*TASK INSTRUCTIONS:* The data below should be copied out exactly, with its pictures omitted.

*DATA IN THIS EXERCISE:*
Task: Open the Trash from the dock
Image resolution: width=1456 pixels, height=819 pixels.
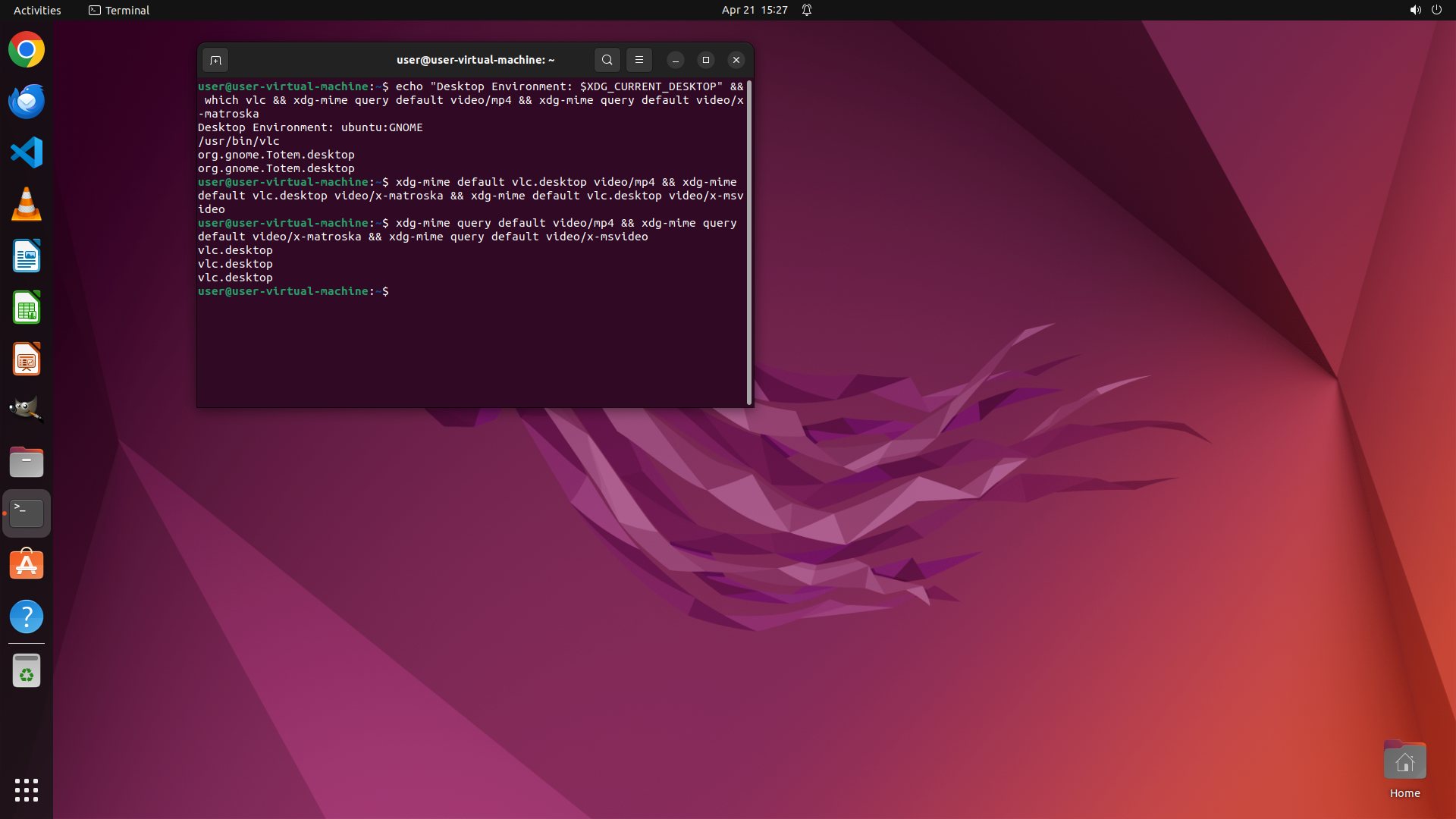Action: 27,671
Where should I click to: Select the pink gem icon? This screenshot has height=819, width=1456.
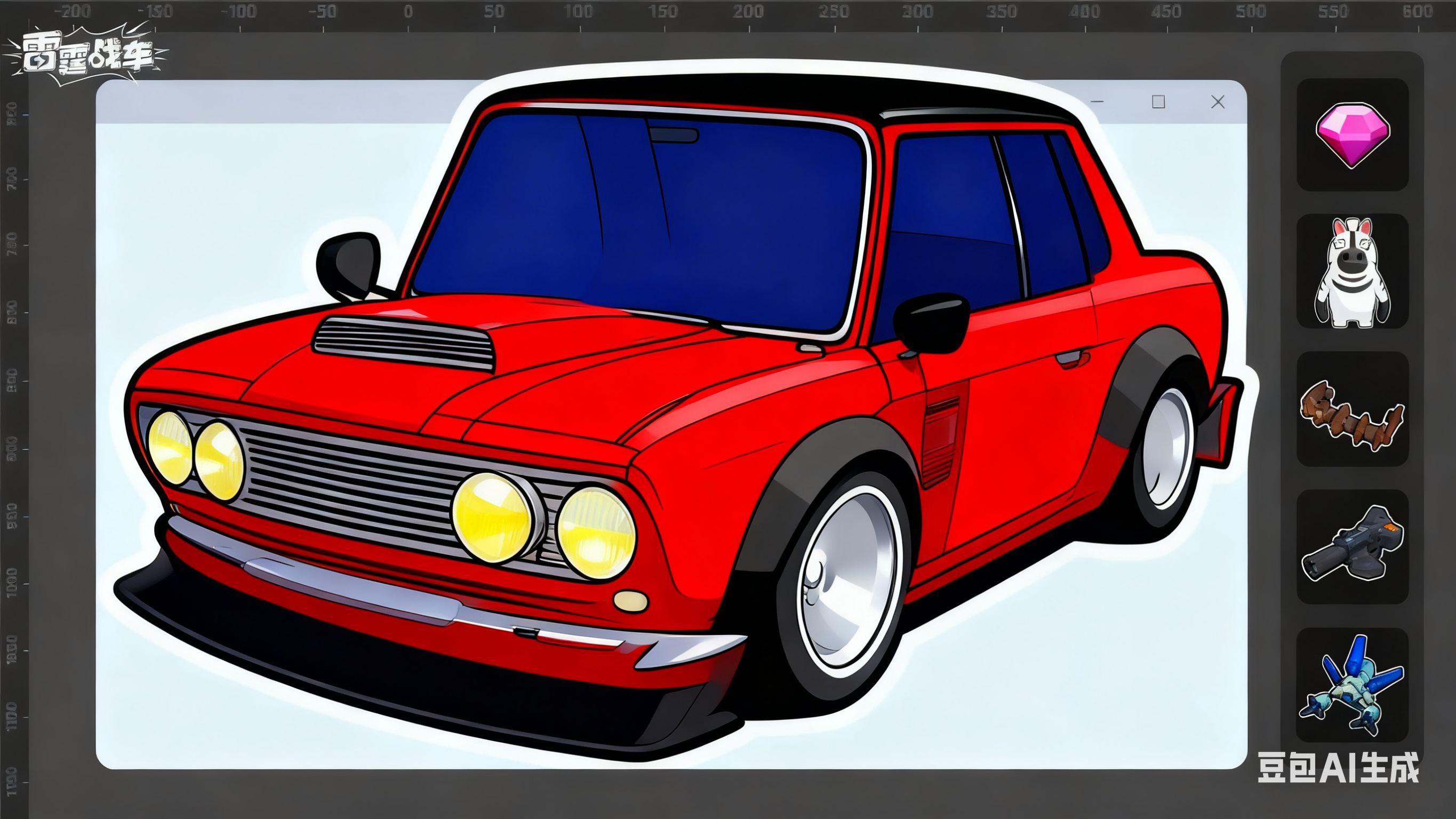pos(1352,134)
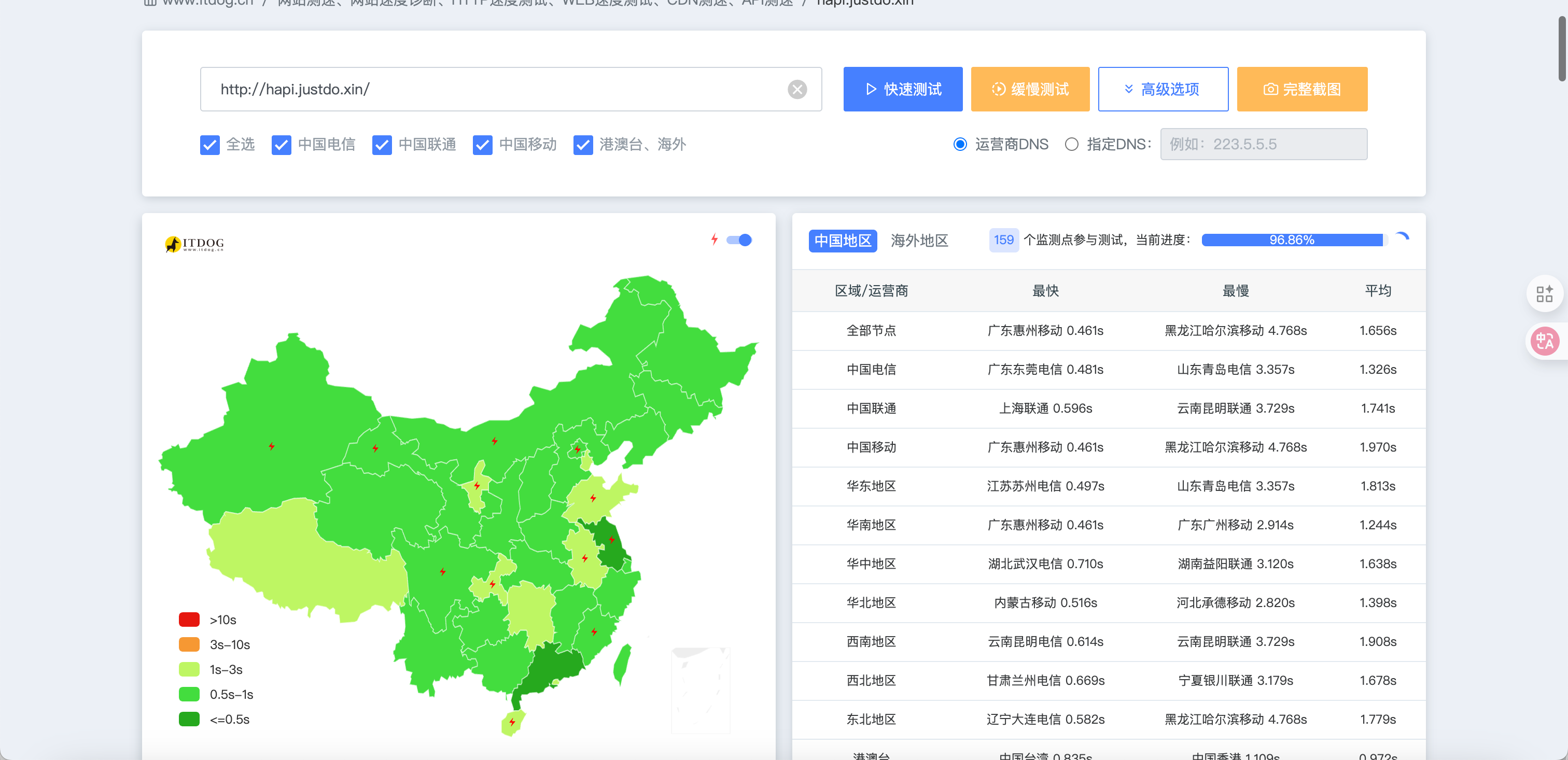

*RESPONSE AREA:*
Task: Open the Trash from the dock
Image resolution: width=1456 pixels, height=819 pixels.
Action: 27,671
Where should I click to: Select the pink gem icon? This screenshot has height=819, width=1456.
pos(1352,134)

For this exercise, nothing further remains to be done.